Prognostic role of C-reactive protein levels in patients with hepatocellular carcinoma undergoing sorafenib therapy.

340 Background: Markers of systemic inflammatory response including C-reactive protein (CRP) are associated with the prognosis of various malignancies including HCC. We investigated the significance of the serum CRP level as a prognostic factor in patients with advanced HCC on sorafenib therapy. Methods: The MSKCC institutional database was retrospectively queried for patients diagnosed with advanced HCC who received sorafenib therapy from 2002-2012 and had available serum CRP measurements. Patient demographics and outcomes were extracted under an IRB-approved waiver. Baseline CRP levels within 30 days of starting of sorafenib and while on sorafenib treatment were correlated with clinical outcomes. CRP levels after the initiation of sorafenib were analyzed as a time dependent covariate in a Cox regression model. Results: 51 patients had available CRP levels and received sorafenib: Median age 65 years (range 45-82); KPS 80 (70-90%); 9 females (17.6%); 32 AJCC stage IV disease (62.7%); 10 AJCC stage III (19.6%); 12 hepatitis C (23.5%), 10 hepatitis B (19.6%), 12 alcohol (23.5%), and 20 non-alcoholic steatohepatitis (39%); and 43 Child-Pugh A (84.3 %). The median time on sorafenib was 2.4 months (range 0.2-21.6). The median overall survival (OS) was 9.2 months [CI 5.8 – 13.6] and the median progression-free survival (PFS) was 2.1 months [CI 1.6 – 2.6]. 46 of 51 patients had baseline CRP levels available for analysis.
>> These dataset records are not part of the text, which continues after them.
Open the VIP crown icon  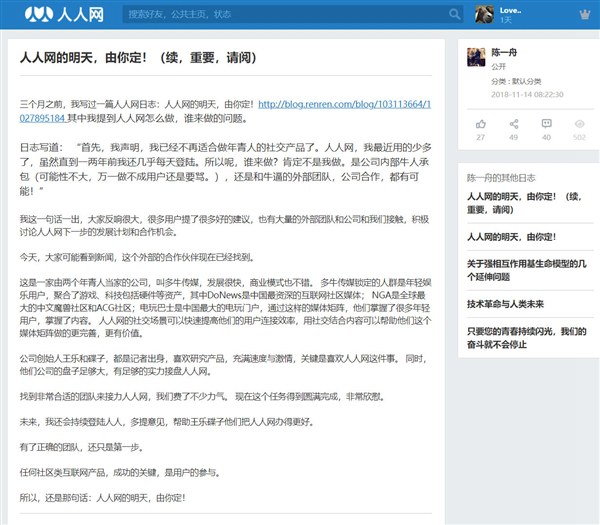[x=584, y=14]
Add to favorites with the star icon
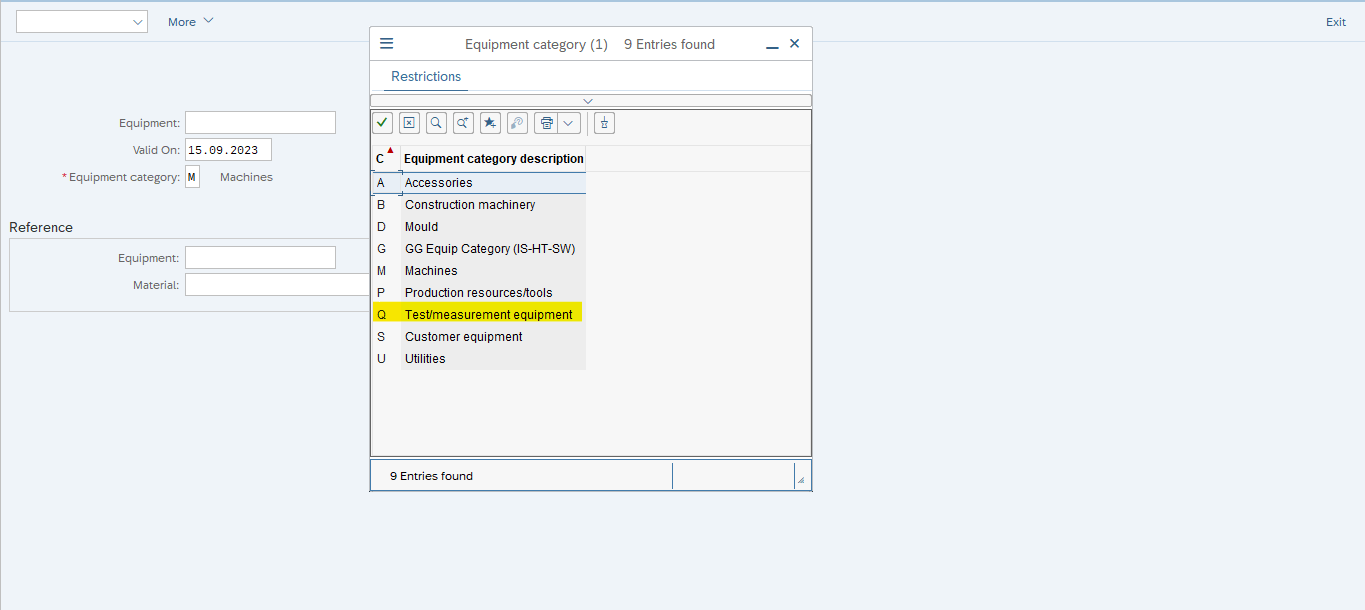The image size is (1365, 610). [490, 123]
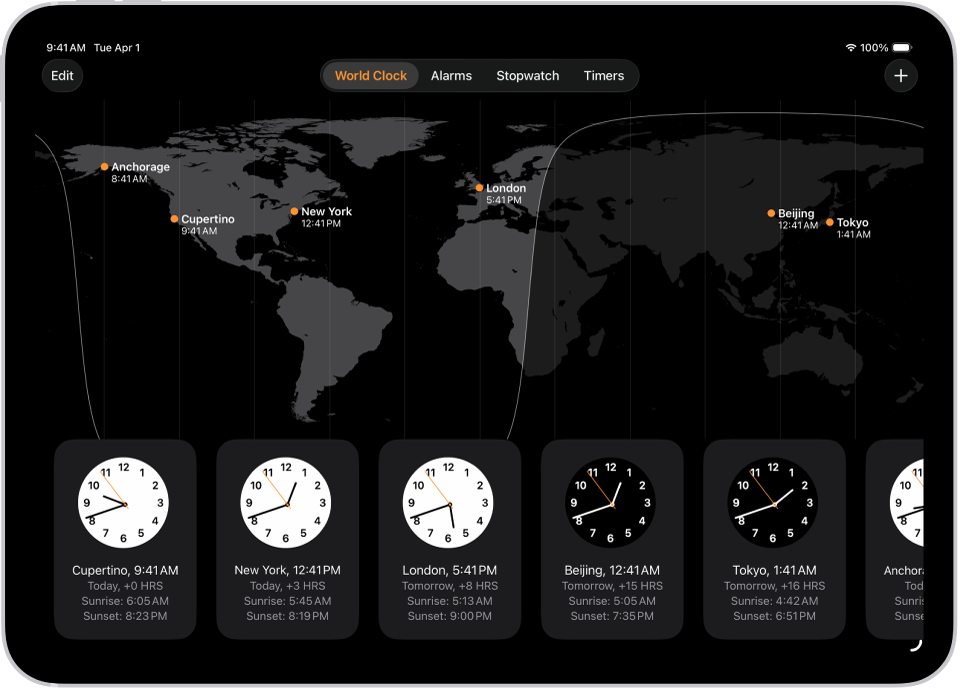Click the Beijing analog clock face
Viewport: 960px width, 690px height.
coord(612,502)
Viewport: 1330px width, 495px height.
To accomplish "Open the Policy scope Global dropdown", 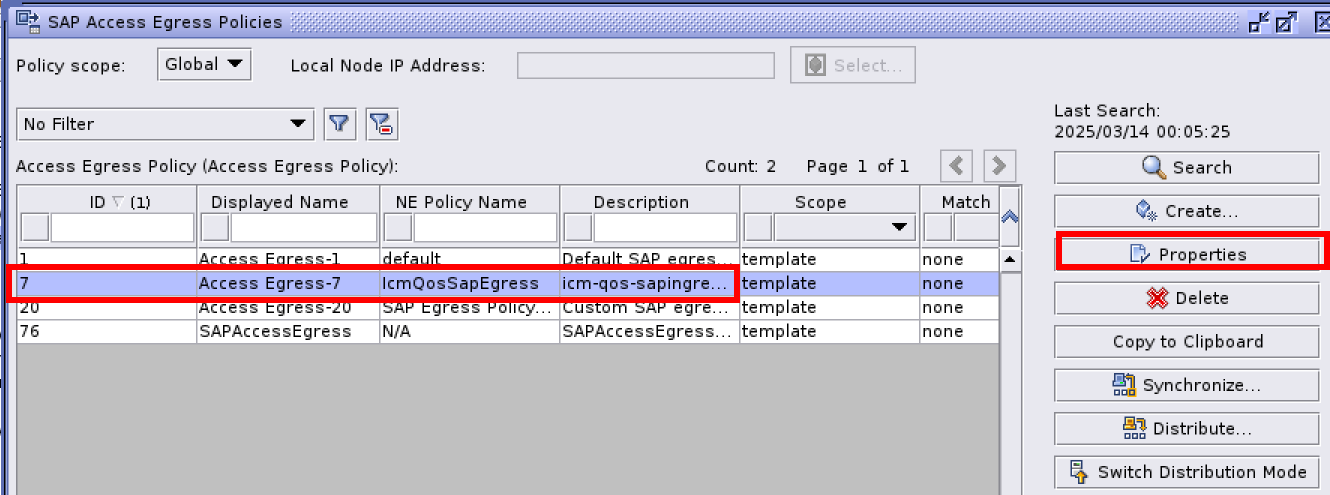I will point(204,65).
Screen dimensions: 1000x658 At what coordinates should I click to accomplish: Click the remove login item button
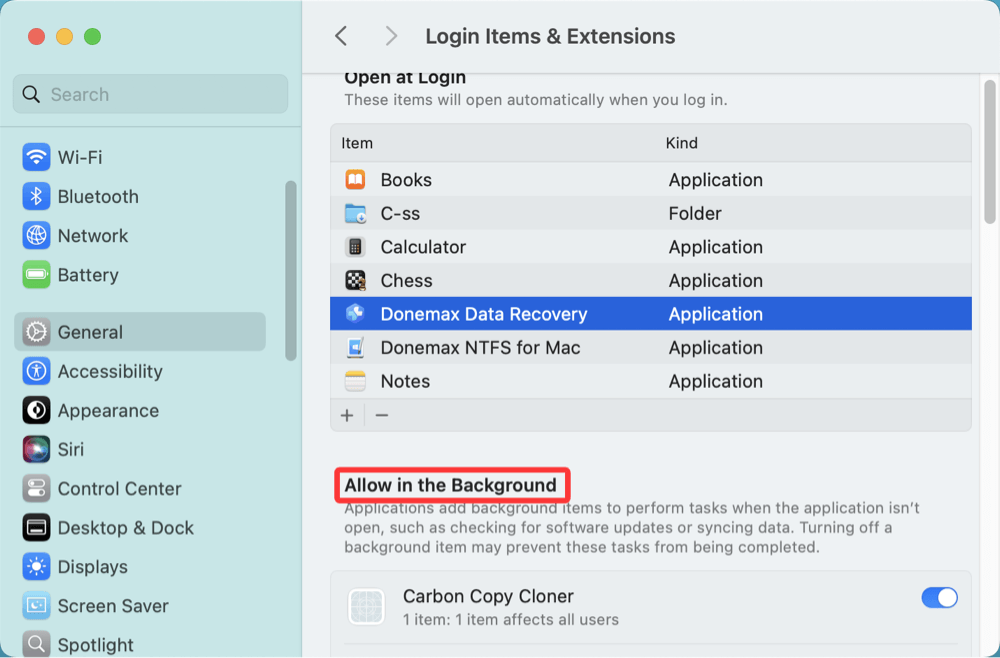381,415
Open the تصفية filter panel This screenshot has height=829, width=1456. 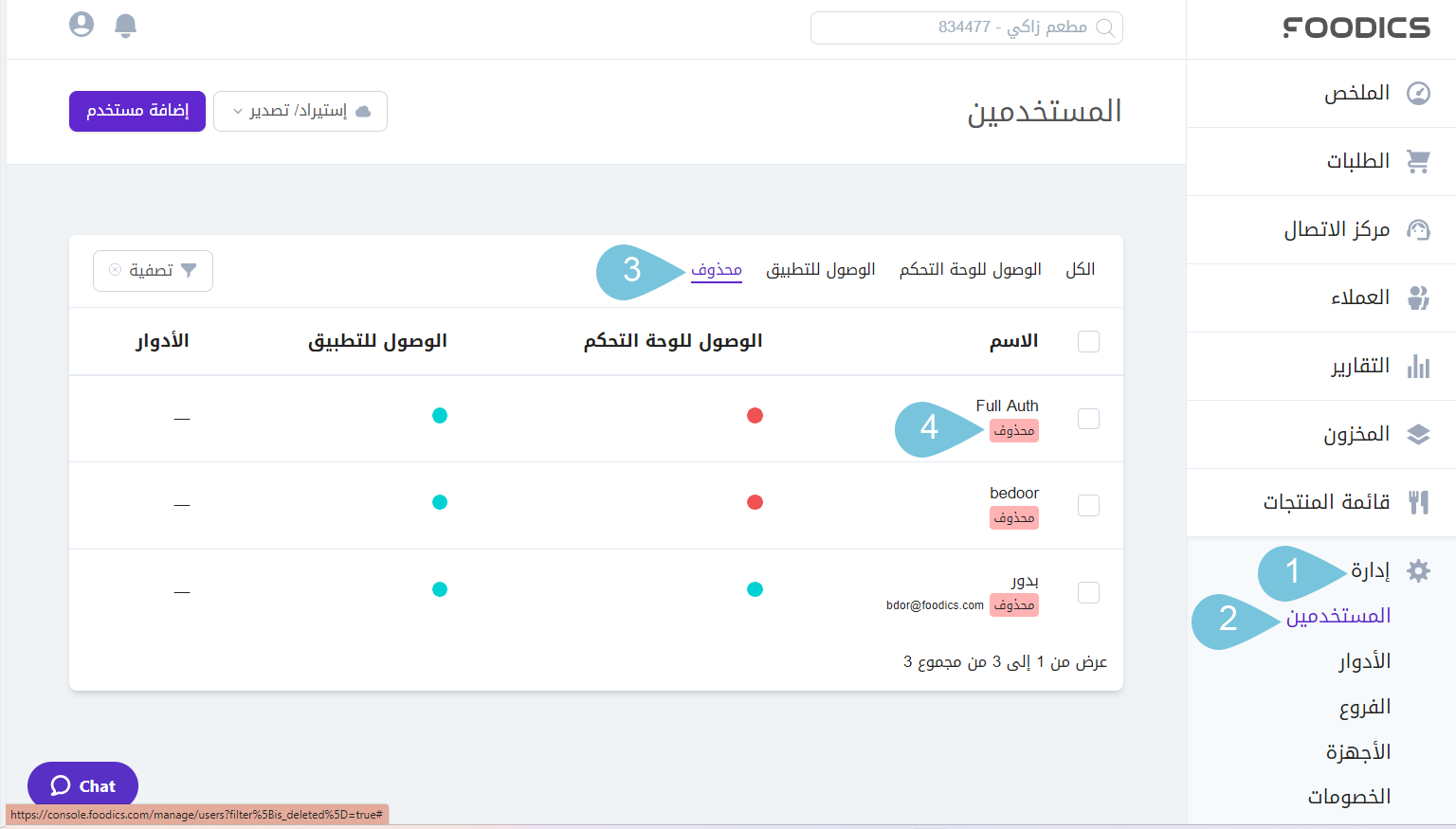pos(153,271)
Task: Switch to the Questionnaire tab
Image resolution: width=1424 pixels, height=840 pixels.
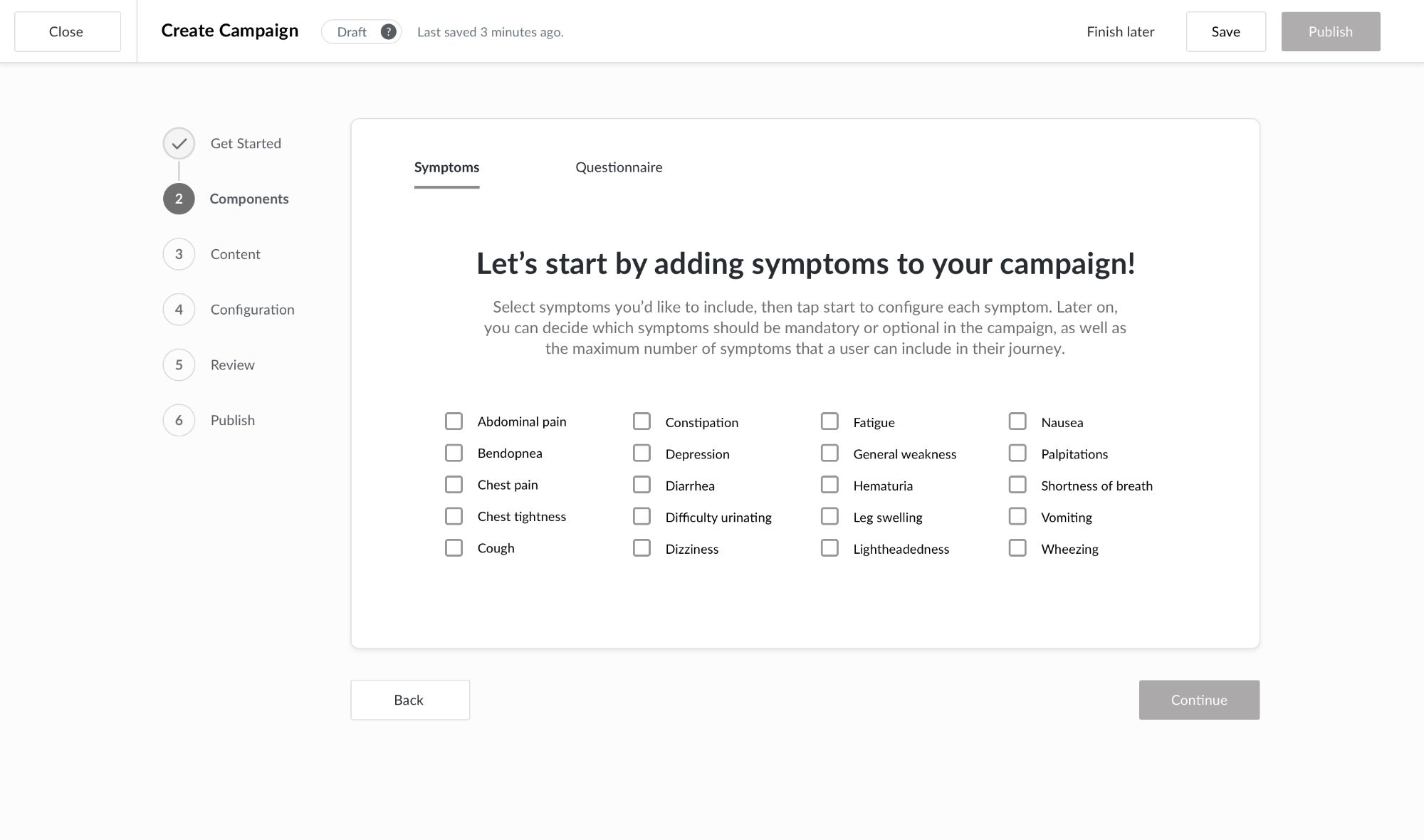Action: click(619, 167)
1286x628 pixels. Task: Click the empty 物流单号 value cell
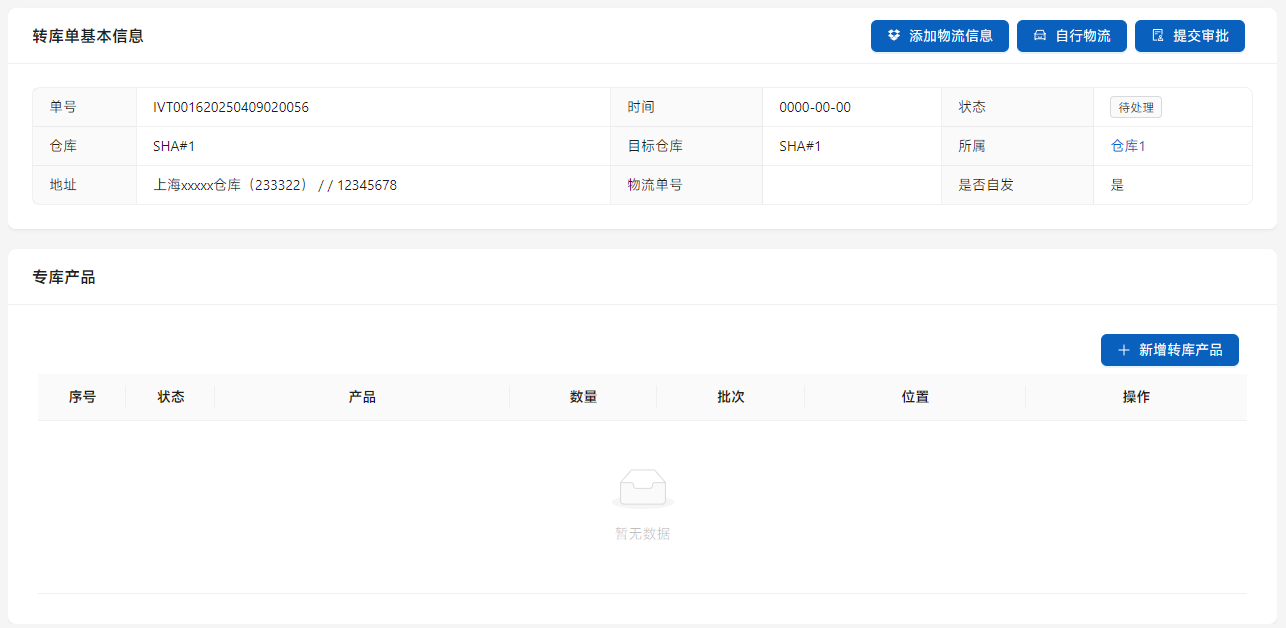(851, 185)
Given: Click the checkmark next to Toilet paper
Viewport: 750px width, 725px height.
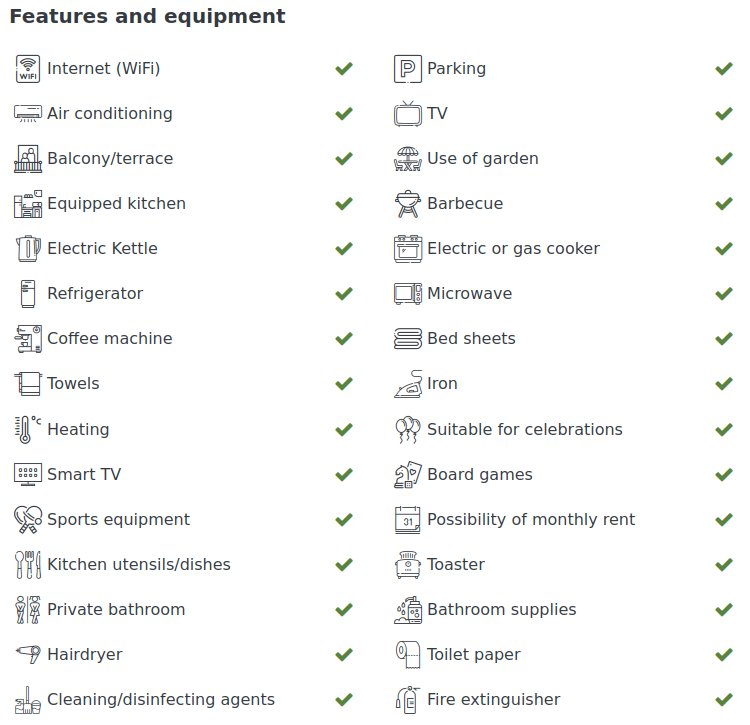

Baseline CRP level was associated with OS [hazard ratio (HR) 1.2 (CI 0.996 – 1.4, p=0.056)] but not with PFS [HR 1.1 (CI 0.96-1.3, p=0.14)]. Time dependent covariate analysis demonstrated an association between CRP levels during sorafenib therapy and overall OS [HR 1.08 (CI 1.01-1.16, p=0.02)] as well as PFS [HR 1.09 (CI 1.02 – 1.16, p=0.009)]. Conclusions: Baseline CRP level prior to the start of sorafenib therapy showed a borderline significant association with OS but no association with PFS. Higher CRP levels showed a significant association with increased risk of disease progression and death for sorafenib treated HCC patients. Potential prognostic role of CRP in HCC patients undergoing sorafenib therapy is to be further studied prospectively.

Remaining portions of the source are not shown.